Definition
The Model Context Protocol (MCP) is an open standard, introduced by Anthropic in late 2024, that defines a common way for AI assistants to connect to external tools, data sources, and systems. Rather than every AI application building a bespoke integration for every service, MCP provides a single protocol so that any compatible AI client can talk to any compatible server — much as USB-C standardised physical connections between devices.
Hosts, clients, and servers
MCP uses a three-part architecture:
- Host — the AI application the user interacts with, such as a desktop chat app, an IDE, or an agent framework.
- Client — a connector living inside the host that manages a one-to-one connection with a single server.
- Server — a lightweight standalone program that exposes specific capabilities, such as access to a filesystem, a database, a SaaS API, or an internal tool.
A single host can spin up several clients, each connected to a different server, letting one AI assistant simultaneously reach a code repository, a ticketing system, and a documentation store.

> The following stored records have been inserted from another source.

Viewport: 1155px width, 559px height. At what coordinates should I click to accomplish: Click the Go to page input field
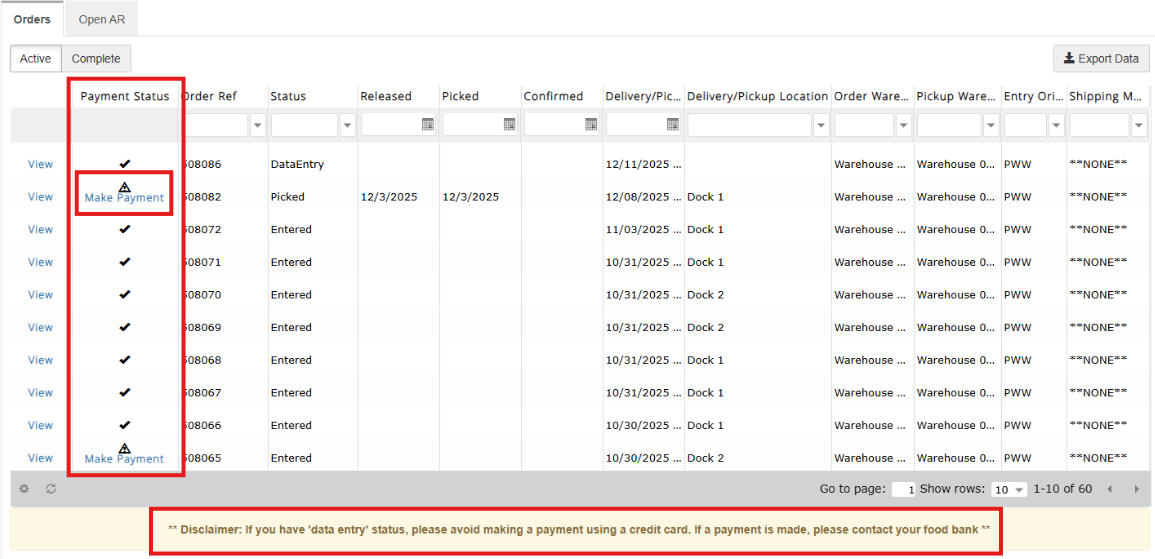coord(904,490)
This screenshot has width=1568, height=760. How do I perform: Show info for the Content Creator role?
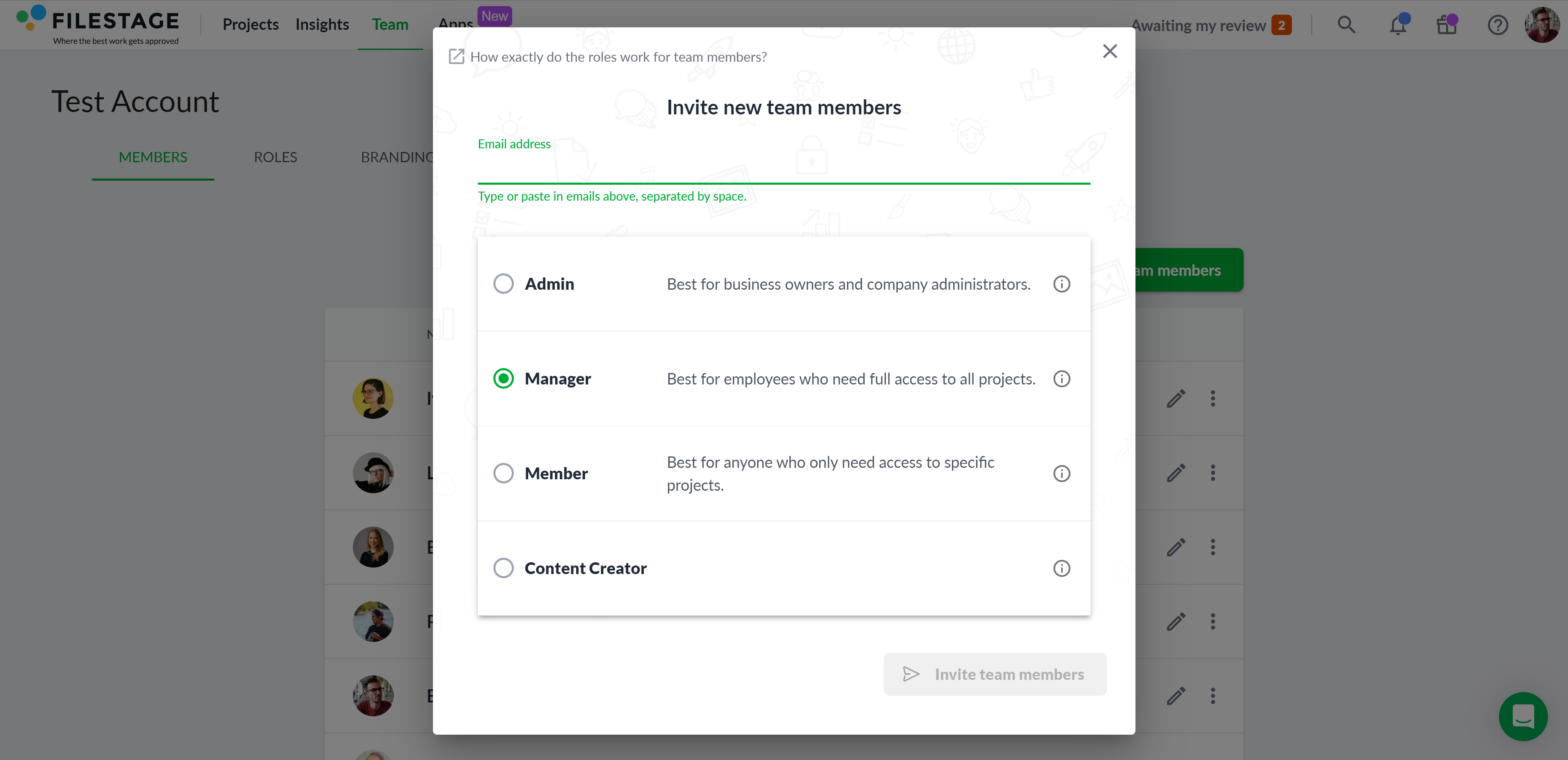(x=1062, y=568)
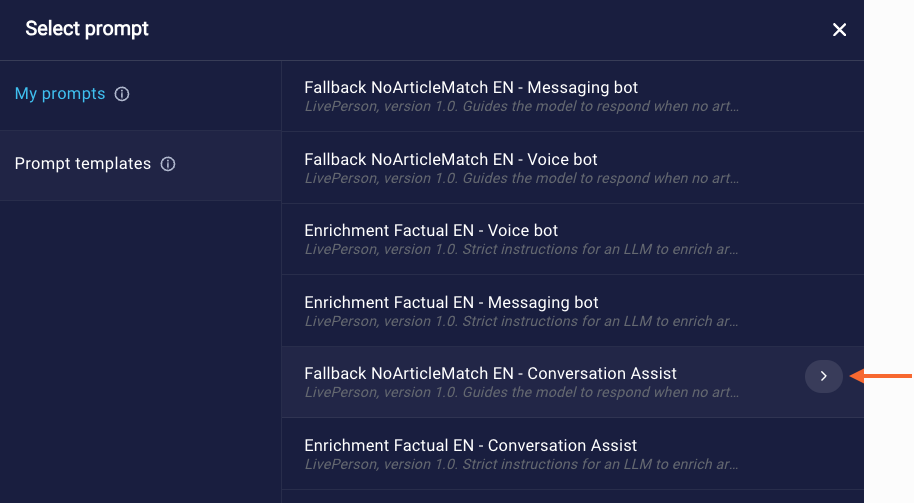Select Fallback NoArticleMatch EN - Messaging bot
The width and height of the screenshot is (914, 503).
point(572,96)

The core primitives: resources, tools, and prompts
An MCP server shares its capabilities through three primitives:
- Resources — readable data, like file contents or query results, that the model can pull into its context.
- Tools — callable functions that let the model take actions or fetch live data, such as running a query or creating a record.
- Prompts — reusable, parameterised templates the server offers to guide the model through a particular workflow.
This clean separation lets a server expose exactly what it wants the model to read, do, and follow — with the host and user remaining in control of what is actually invoked.
How a request flows
When a user asks the assistant something that requires external data or actions, the host’s model can decide to call a tool or read a resource offered by a connected server. The client relays that request to the server over the protocol (typically as JSON-RPC messages), the server executes it against the real system, and the result flows back into the model’s context to inform its response.
Why it matters
Before MCP, connecting M AI applications to N tools required building roughly M×N custom integrations. MCP collapses that into a single shared protocol, so building one server makes a capability available to every MCP-compatible client, and vice versa. This interoperability — combined with broad adoption across AI products — is why MCP is rapidly becoming the default plumbing for agentic AI that needs to reach beyond its training data into real tools and systems.